■ REQUIRED TASK
Extract each line of the material below that contains the string "emission".

※ ※ ※

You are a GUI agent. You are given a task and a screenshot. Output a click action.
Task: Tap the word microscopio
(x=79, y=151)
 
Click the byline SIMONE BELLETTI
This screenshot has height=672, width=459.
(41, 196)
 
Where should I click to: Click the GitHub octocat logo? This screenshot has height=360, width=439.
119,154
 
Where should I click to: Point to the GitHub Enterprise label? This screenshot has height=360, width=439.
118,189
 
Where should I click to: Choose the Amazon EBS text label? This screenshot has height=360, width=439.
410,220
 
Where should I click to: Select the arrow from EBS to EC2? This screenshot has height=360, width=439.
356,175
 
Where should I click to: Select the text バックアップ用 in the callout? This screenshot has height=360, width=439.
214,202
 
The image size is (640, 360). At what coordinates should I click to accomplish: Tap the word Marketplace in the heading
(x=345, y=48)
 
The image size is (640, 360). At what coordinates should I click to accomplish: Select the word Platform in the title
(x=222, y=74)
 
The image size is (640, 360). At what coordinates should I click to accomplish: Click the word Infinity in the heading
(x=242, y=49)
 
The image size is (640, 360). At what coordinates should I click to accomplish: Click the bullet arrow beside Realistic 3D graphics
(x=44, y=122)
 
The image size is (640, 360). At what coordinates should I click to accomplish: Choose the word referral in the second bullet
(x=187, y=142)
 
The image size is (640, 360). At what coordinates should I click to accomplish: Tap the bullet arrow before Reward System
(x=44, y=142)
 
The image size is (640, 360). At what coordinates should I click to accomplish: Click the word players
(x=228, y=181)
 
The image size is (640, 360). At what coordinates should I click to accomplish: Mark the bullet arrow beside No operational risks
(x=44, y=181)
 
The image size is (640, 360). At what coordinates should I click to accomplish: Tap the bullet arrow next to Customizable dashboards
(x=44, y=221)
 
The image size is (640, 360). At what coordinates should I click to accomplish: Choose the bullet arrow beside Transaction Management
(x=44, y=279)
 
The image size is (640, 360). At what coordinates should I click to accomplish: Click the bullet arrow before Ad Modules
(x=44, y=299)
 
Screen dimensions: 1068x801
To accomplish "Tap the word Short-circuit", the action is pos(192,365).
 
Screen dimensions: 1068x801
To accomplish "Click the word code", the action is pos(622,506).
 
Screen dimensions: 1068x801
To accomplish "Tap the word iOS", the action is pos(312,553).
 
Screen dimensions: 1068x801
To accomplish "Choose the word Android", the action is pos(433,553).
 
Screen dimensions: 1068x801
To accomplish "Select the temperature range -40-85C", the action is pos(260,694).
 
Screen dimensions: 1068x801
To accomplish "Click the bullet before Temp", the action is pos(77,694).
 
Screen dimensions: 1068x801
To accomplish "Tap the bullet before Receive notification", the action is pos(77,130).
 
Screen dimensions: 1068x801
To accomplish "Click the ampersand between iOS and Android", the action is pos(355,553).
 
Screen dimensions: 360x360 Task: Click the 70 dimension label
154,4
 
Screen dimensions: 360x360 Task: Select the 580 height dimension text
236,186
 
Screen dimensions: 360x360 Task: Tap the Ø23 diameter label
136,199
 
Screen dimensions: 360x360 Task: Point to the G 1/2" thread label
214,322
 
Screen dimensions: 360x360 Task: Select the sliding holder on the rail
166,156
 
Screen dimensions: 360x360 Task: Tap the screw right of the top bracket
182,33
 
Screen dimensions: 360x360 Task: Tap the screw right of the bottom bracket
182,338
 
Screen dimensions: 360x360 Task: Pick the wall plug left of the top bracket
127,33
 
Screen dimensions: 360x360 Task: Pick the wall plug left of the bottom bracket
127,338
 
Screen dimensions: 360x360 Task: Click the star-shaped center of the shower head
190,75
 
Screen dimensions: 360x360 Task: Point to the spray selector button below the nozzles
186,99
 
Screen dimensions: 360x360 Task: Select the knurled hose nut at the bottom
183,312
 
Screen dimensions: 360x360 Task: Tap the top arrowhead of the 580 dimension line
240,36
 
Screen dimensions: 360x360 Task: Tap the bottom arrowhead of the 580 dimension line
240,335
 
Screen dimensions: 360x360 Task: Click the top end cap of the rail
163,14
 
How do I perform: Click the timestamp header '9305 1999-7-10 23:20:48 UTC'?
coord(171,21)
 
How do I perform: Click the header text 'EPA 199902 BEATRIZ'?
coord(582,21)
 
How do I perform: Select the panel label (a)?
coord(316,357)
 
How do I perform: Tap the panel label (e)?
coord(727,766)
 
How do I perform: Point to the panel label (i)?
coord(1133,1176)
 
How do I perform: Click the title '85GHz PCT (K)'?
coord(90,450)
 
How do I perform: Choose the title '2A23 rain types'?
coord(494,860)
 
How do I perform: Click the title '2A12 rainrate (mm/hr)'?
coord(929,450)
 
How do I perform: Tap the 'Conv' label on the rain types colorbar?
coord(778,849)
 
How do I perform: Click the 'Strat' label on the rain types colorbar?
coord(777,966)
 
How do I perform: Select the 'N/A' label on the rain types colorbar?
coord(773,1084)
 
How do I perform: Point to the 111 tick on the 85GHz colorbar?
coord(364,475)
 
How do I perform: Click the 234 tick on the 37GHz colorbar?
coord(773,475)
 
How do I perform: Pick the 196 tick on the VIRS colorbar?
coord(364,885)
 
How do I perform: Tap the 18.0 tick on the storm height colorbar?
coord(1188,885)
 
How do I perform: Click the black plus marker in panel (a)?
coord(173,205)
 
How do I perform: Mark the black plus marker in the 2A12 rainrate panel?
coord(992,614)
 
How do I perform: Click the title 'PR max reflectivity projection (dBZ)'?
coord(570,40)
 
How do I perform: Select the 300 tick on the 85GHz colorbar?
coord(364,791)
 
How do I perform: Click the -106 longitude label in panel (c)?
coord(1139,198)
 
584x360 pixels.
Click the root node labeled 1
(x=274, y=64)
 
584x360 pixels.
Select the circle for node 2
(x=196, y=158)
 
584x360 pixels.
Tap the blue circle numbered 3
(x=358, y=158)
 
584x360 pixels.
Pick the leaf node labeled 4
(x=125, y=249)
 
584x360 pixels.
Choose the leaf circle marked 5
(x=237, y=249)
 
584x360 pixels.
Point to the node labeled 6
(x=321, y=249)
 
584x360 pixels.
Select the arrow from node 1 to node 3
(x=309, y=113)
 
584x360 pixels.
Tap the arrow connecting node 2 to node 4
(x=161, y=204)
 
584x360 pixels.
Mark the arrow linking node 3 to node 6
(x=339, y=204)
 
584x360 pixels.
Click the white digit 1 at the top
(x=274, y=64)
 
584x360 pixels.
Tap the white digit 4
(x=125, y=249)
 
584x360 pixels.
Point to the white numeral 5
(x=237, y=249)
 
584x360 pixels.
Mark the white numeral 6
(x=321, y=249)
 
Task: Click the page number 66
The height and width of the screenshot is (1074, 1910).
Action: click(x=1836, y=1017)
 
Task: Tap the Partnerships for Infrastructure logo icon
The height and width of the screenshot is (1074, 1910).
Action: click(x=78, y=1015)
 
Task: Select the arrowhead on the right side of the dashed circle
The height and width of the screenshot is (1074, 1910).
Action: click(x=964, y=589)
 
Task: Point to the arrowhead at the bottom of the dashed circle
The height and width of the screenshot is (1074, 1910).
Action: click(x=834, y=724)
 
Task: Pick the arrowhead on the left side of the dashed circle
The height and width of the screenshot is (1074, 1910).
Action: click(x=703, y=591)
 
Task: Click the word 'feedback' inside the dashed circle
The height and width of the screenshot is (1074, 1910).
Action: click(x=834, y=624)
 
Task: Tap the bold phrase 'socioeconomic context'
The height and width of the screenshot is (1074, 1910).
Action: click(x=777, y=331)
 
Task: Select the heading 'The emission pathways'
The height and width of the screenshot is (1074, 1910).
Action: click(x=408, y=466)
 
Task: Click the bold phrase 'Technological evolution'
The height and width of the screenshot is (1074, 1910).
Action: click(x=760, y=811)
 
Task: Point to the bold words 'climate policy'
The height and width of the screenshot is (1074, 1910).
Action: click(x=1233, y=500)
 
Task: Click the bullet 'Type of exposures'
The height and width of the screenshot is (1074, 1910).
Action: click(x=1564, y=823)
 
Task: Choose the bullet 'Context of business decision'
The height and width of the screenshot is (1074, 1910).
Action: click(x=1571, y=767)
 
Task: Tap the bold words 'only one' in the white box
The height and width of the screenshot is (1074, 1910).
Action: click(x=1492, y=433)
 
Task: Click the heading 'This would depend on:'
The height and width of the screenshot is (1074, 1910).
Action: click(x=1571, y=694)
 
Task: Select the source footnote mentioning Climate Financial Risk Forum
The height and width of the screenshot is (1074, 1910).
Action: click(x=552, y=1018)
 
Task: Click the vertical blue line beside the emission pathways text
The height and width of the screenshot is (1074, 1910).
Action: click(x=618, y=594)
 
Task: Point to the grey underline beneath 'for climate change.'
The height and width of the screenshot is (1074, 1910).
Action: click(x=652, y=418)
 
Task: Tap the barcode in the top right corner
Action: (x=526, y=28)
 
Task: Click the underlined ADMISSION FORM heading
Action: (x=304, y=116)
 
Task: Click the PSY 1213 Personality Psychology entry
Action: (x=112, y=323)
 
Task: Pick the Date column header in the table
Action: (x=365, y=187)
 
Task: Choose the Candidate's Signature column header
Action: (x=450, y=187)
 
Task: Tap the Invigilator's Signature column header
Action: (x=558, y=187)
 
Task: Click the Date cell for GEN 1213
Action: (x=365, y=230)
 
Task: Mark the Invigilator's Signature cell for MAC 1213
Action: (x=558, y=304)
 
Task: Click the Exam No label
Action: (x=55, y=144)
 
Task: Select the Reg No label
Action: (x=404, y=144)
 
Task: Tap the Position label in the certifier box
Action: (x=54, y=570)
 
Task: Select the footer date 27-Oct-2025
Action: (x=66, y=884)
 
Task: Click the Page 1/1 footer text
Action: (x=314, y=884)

※ ※ ※

■ SOLVED PROBLEM
Task: Select the heading 'The emission pathways'
Task: Click the vertical blue line beside the emission pathways text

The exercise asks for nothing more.